Bush na Europa: as televisões mostraram palmadinhas nas costas, gargalhadas e sorrisos, a ementa escolhida (french fries e vinho da Califórnia) - reflexos de novo clima nas relações transatlânticas. Bush a querer parecer simpático para com a "velha Europa". Timothy Garten Ash, citado no Financial Times de ontem, precisa os limites da simpatia: "Bush mudou ao reconhecer a Europa como parceira; mas o seu discurso traz também uma lista das tarefas para a Europa executar". Talvez por isso, inconscientemente, Bush tivesse visto no Presidente francês um possível "cowboy para o seu rancho".
O Iraque continua no centro de tudo. Depois das eleições de 30 de Janeiro, parecem criadas condições para um relacionamento transatlântico mais construtivo. Os EUA sabem que as eleições foram apenas um primeiro passo e que muitas incógnitas surgem no processo democrático (-teocrático?). Sabem que o que se avizinha será, porventura, o mais difícil. Perceberam que, sozinhos, não poderão assegurar a estabilização e pacificação do Iraque. Precisam, cada vez mais, do contributo da comunidade internacional. E a Administração Bush parece pronta a aceitar estratégias de saída que até há pouco rejeitava liminarmente. Como o "grupo de contacto" sob supervisão da ONU, sugerido pelos republicanos Henry Kissinger e George Shulz, em artigos no Washington Post de Novembro e Janeiro passados.
Mas não basta que se entendam os parceiros de ambos os lados do Atlântico. É preciso que os iraquianos queiram e acreditem. E para isso há que mudar, desde logo, a percepção que eles têm sobre as forças militares estrangeiras. Vistas até aqui, como forças de ocupação.
Dois estimulantes para que a percepção mude: um calendário para a saída das tropas estrangeiras do país, dependente das condições de segurança no terreno e da vontade do Governo transitório iraquiano; e um papel central efectivo da ONU na estabilização política e na reconstrução.
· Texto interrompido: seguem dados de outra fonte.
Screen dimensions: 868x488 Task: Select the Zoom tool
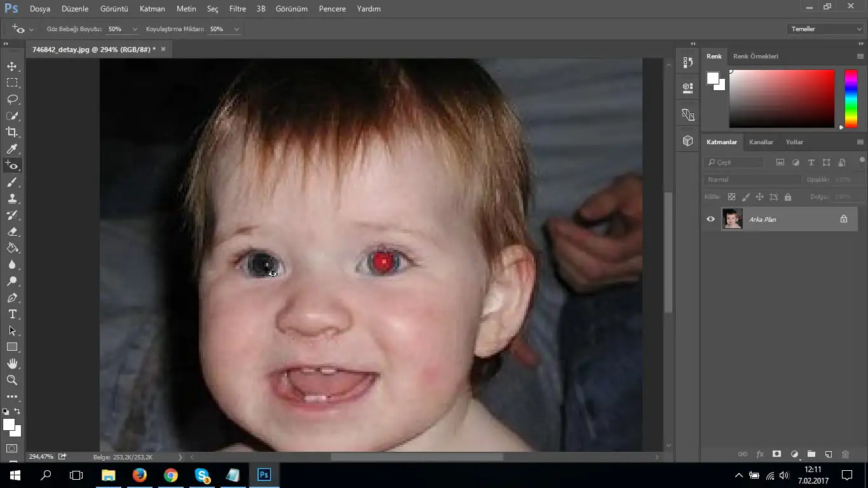click(x=12, y=380)
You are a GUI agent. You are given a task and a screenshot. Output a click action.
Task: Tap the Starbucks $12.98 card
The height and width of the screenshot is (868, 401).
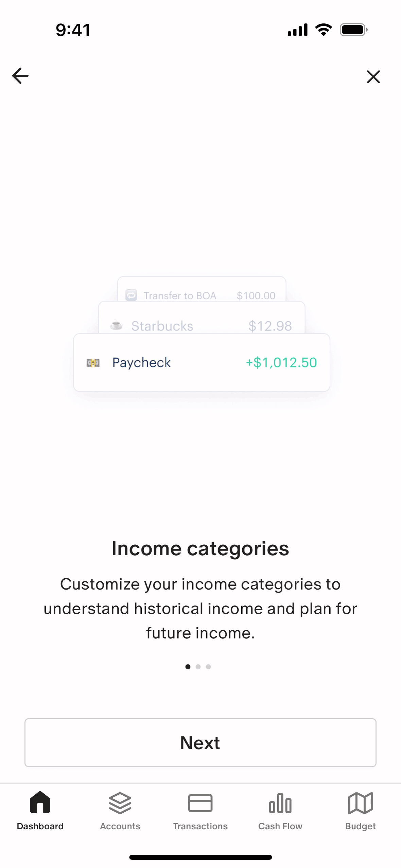[202, 321]
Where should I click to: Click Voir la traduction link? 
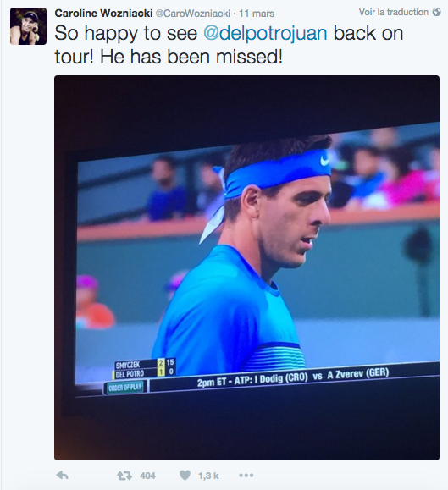pyautogui.click(x=393, y=12)
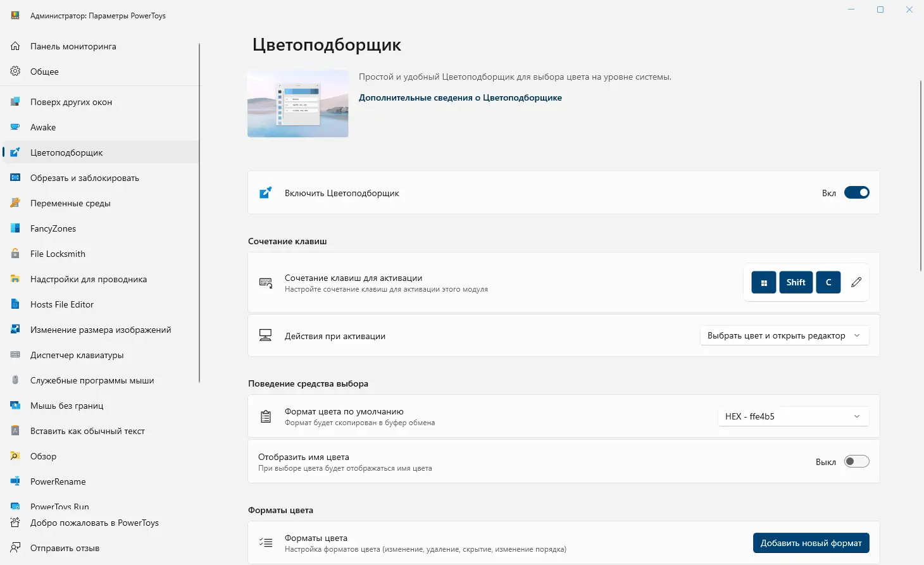Click the File Locksmith lock icon
Screen dimensions: 924x565
coord(15,254)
O anúncio de uma data para a saída das tropas da actual coligação e a atribuição de papel central à ONU no enquadramento de uma força de manutenção da paz (em que forças americanas se poderiam naturalmente incluir), com o acordo do Governo transitório, sossegaria receios de ocupação estrangeira interminável. Em especial, se, tal como sugere Kissinger, essa força fosse também integrada por países muçulmanos. E, acrescento eu, por países não conotados com o esforço de guerra levado a cabo pela coligação. As forças da coligação decresceriam, conforme o calendário, à medida que crescessem, em preparação e número, as forças militares e de polícia iraquianas.
A UE decidiu agora participar na formação, fora do Iraque, de quase um milhar de funcionários , na magistratura, polícia e administração penitenciária. Decidiu ainda criar um "Gabinete de ligação" no Iraque. No quadro da NATO deu-se luz verde ao treino, nos arredores de Bagdad, de 1000 militares iraquianos por ano. Chirac, por seu lado, decidiu avançar com acções de treino de militares iraquianos, embora fora do território iraquiano e fora do âmbito da NATO. 1500 - mais, em número, do que a NATO. Quem é que não gostaria de ter este "garçon des vaches" a trabalhar no seu rancho?